[Saved data entries]
##############################
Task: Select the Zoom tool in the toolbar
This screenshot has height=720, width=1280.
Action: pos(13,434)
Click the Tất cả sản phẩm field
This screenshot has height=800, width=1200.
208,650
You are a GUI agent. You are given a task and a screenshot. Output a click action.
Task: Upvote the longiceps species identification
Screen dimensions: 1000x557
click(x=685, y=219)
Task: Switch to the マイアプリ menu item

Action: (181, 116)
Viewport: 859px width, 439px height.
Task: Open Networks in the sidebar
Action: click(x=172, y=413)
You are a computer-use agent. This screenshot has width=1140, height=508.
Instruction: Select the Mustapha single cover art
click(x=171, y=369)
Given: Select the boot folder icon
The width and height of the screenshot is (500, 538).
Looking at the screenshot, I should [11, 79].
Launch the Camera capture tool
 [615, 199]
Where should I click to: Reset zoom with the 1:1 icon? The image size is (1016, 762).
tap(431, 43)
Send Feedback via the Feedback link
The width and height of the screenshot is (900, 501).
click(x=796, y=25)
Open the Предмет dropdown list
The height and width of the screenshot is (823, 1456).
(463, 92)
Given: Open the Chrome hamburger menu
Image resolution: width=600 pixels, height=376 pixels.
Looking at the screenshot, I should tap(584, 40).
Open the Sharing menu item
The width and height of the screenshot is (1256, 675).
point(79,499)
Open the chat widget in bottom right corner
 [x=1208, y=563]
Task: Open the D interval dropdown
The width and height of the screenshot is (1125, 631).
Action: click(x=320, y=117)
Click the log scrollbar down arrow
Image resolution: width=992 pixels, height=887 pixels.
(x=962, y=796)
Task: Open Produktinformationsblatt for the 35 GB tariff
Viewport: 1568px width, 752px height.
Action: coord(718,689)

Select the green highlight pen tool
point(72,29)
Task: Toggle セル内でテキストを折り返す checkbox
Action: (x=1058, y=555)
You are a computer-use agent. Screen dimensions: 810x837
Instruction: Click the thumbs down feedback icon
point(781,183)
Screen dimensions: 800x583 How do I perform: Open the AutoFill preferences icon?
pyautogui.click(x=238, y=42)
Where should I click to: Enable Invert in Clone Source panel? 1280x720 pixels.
##############################
◆ What to produce ◆
Word for word, return the lines from the one holding "Click the log scrollbar down arrow" through the end of the entries above.

◆ Problem solution ◆
Click the log scrollbar down arrow
Image resolution: width=992 pixels, height=887 pixels.
(x=962, y=796)
Task: Open Produktinformationsblatt for the 35 GB tariff
Viewport: 1568px width, 752px height.
Action: coord(718,689)

Select the green highlight pen tool
point(72,29)
Task: Toggle セル内でテキストを折り返す checkbox
Action: (x=1058, y=555)
You are a computer-use agent. Screen dimensions: 810x837
Instruction: Click the thumbs down feedback icon
point(781,183)
Screen dimensions: 800x583 How do I perform: Open the AutoFill preferences icon?
pyautogui.click(x=238, y=42)
Where should I click to: Enable Invert in Clone Source panel? 1280x720 pixels.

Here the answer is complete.